### Data supplied
— Begin —
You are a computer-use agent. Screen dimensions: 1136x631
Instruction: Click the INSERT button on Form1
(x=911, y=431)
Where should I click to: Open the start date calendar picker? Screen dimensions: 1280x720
— End —
— Begin —
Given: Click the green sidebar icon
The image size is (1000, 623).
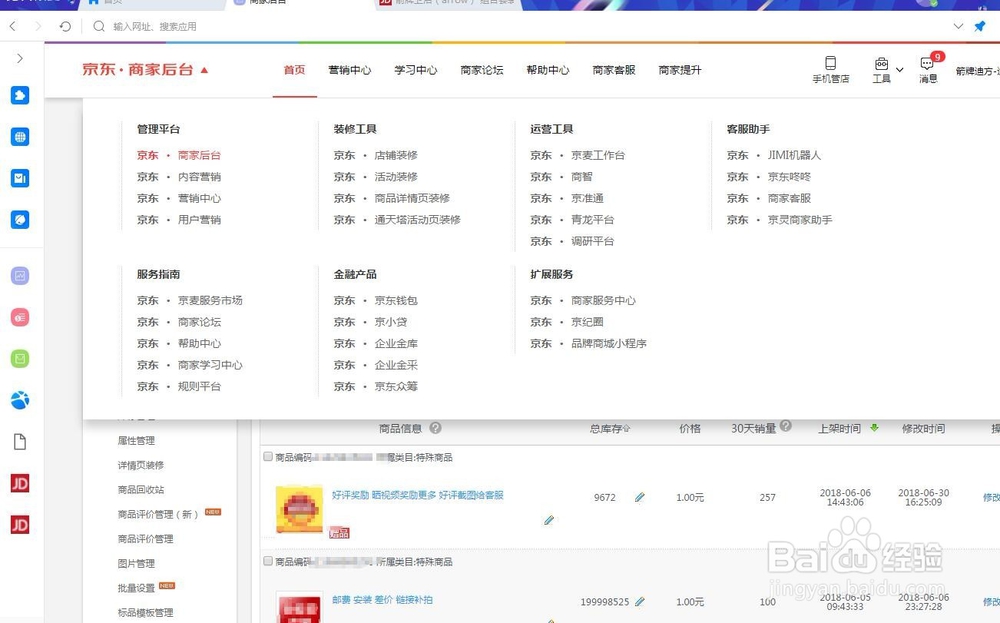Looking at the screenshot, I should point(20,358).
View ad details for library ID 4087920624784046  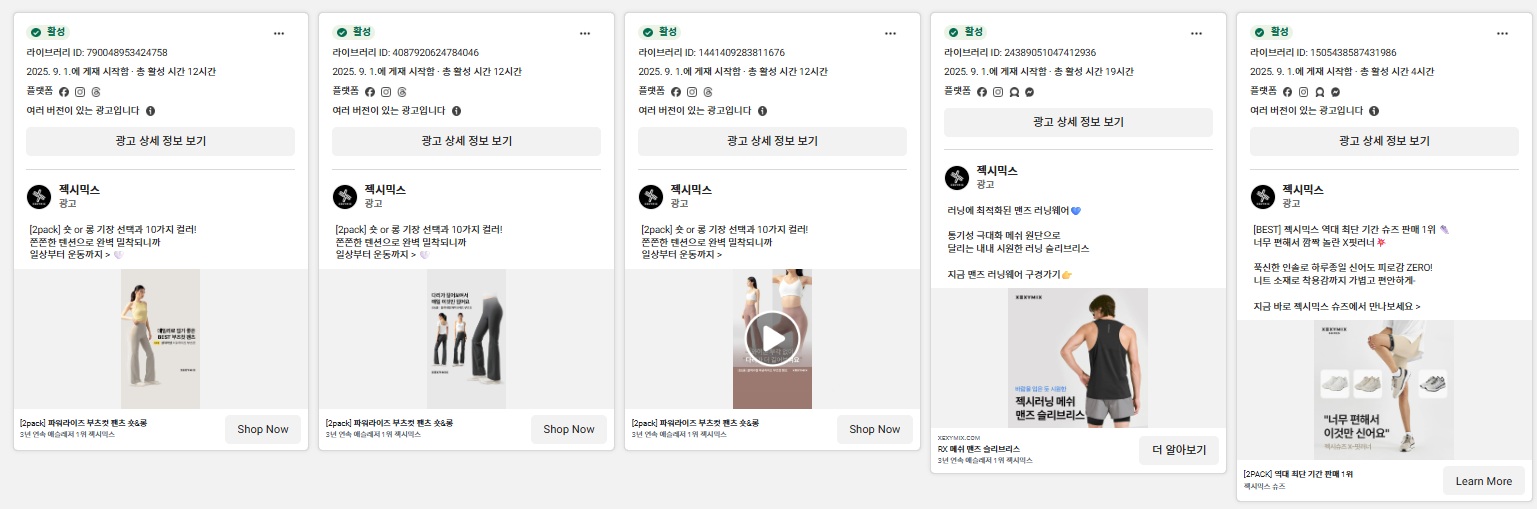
— End —
### Given instruction
Repeat the records verbatim, starting at the line containing "Given: Click the green sidebar icon" and ending at the line containing "View ad details", with both of those lines included. Leave the pictures out of your answer.

### Solved problem
Given: Click the green sidebar icon
The image size is (1000, 623).
Looking at the screenshot, I should point(20,358).
View ad details for library ID 4087920624784046  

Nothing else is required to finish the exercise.